# Rbp Raised The Right Way



## Black Pearl Aquatics (Oct 12, 2012)

Hi folks. I just had my store display tank of RBP breed last night. There are 9 adults being overcrowded in a 120RR tank. It is plumbed to the sump and has a large koralia for water movement. My friend, who previously owned them said that they were getting dark and ready to breed. I blew off his prediction. I noticed this morning that they had clipped the stems on the large tropical lily and beat the snot out of each other! Strange, I thought as I fed them. It took me several more hours to spot the thousands of eggs!
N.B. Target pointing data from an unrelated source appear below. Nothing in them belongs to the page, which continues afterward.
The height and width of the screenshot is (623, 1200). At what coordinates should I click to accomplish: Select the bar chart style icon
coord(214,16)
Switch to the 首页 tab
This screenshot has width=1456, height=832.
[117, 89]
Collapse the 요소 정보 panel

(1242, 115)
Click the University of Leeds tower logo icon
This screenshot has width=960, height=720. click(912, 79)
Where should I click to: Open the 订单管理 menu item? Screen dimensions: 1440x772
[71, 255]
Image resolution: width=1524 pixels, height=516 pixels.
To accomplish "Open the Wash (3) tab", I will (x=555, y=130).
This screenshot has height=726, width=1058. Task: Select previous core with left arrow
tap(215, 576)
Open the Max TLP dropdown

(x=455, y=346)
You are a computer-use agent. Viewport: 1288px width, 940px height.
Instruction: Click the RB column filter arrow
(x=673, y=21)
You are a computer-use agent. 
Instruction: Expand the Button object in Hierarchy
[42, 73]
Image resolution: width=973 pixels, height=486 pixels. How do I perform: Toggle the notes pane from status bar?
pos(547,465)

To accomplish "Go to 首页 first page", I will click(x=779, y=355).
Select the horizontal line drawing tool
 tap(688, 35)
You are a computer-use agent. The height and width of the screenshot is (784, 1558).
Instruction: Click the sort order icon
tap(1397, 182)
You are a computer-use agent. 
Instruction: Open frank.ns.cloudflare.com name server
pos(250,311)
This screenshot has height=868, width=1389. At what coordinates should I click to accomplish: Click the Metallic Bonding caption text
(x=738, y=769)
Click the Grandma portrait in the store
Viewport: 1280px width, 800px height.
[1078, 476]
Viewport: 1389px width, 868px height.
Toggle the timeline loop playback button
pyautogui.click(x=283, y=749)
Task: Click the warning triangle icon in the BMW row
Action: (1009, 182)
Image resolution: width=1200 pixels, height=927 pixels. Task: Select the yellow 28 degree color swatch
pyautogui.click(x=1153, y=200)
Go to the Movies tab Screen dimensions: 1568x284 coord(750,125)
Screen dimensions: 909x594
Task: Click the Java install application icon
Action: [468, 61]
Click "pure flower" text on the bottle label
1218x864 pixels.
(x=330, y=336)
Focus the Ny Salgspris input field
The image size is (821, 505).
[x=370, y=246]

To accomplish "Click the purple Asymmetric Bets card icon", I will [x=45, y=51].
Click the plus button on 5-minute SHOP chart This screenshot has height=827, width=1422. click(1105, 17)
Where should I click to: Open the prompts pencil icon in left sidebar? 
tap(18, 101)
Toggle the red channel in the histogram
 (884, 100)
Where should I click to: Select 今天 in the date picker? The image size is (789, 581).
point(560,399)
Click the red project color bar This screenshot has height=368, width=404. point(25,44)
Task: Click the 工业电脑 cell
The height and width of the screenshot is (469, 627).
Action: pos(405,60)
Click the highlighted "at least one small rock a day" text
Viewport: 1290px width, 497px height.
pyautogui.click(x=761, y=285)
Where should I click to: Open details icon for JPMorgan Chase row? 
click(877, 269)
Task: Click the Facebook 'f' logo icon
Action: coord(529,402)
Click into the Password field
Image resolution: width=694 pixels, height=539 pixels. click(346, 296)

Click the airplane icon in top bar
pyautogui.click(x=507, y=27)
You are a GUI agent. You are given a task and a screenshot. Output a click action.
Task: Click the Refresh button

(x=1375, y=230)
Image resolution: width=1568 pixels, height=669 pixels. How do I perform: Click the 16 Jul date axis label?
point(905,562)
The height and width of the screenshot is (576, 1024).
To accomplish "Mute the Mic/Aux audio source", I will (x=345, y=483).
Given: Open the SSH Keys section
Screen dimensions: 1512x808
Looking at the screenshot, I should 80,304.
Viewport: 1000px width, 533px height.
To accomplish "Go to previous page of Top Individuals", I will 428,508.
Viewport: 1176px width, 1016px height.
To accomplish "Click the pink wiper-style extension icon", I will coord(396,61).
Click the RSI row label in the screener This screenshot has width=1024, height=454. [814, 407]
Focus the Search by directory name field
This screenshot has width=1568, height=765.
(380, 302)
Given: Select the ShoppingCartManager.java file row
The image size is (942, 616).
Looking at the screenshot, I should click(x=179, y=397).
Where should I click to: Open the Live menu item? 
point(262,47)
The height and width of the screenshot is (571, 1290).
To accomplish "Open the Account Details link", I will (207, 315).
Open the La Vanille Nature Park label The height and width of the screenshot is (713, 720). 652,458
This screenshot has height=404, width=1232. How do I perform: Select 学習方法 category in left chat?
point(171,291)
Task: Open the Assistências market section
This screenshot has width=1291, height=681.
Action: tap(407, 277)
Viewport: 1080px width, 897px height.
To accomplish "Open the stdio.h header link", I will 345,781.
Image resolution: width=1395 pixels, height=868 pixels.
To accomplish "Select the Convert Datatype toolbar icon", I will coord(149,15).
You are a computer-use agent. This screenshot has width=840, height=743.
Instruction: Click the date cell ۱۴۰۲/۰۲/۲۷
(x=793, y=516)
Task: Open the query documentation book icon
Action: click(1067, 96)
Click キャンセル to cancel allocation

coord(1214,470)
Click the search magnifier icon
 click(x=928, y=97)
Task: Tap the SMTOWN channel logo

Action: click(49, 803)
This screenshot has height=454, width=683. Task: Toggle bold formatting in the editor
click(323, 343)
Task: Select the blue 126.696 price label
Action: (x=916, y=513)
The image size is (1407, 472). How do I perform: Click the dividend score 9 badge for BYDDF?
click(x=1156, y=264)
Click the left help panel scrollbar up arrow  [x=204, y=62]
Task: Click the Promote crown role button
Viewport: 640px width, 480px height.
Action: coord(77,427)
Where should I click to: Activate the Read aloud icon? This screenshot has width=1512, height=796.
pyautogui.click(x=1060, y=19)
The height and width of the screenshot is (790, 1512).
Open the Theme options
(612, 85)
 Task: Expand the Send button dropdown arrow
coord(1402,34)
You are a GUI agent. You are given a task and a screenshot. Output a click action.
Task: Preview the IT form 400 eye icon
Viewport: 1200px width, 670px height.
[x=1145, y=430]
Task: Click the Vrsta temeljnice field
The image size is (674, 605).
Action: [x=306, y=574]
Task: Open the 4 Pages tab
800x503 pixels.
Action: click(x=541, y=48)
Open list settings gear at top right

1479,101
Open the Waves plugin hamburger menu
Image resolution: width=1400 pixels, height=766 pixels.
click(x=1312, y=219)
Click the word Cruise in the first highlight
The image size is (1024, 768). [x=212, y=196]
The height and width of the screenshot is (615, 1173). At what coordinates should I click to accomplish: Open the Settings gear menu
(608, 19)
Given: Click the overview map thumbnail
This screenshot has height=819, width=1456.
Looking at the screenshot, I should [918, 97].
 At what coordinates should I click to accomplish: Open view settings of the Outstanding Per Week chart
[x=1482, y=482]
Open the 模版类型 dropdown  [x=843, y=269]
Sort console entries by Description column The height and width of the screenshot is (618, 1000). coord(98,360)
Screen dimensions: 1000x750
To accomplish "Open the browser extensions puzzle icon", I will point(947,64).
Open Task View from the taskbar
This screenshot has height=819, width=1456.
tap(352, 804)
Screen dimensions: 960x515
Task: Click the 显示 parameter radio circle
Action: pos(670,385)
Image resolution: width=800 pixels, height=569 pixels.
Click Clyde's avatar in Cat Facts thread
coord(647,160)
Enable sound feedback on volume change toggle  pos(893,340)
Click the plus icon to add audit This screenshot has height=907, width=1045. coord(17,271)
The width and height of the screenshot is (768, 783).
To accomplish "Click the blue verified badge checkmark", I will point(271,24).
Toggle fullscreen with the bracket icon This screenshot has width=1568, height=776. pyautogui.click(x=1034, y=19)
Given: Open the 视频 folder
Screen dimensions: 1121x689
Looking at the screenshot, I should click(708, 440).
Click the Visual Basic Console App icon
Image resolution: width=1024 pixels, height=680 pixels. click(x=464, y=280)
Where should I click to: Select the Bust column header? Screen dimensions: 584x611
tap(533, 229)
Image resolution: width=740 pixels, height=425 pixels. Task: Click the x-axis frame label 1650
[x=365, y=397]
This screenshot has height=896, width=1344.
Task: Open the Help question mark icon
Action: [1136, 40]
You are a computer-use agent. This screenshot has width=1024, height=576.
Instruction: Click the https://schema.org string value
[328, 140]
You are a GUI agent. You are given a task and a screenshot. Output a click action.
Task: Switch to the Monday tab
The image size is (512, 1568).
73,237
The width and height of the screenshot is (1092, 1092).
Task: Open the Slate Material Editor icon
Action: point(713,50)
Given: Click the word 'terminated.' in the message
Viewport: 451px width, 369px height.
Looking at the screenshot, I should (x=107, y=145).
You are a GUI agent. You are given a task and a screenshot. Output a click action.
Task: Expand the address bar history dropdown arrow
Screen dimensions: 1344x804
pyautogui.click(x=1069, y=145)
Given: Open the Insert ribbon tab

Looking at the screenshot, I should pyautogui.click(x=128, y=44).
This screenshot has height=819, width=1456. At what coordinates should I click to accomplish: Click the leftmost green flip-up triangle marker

Anyways, after finding a disappointing amount of information I came here to ask questions.

First lets go over my water parameters

Temp 78-79 deg F
pH 6.3
Ammonia 0ppm
Nitrite 0ppm
Nitrate 40ppm
Alkalinity 4 dKH

Question #1

When is the ideal time to separate the hatchlings from their parents?

Question #2

What are the recommended water parameters for P. Nattereri fry?


----------



## josh1 (Oct 20, 2012)

awesome


----------



## Piranhaa (Jul 19, 2012)

Answer #1

Separate the hatchlings as soon as they come out of their egg. Or as fast as possible. It wont take long for your red belly's to eat the hatchlings.

Answer #2

No nitrite, as low nitrate as possible. Ph, GH and KH aint that important, as long as they are balanced. Ofc it wont be good if the PH is something ridiculess as PH 10 or something.


----------



## BRUNER247 (Jun 2, 2010)

Suk them out with a gravel siphon as soon as they hatch and wiggle into gravel. As for water raising them. Use the parents water for frequent waterchanges. With all the freshwater going in and out of parents tank will keep them in spawning mode. Have bbs ready when the Orange is gone from fry.yoke sac used up.


----------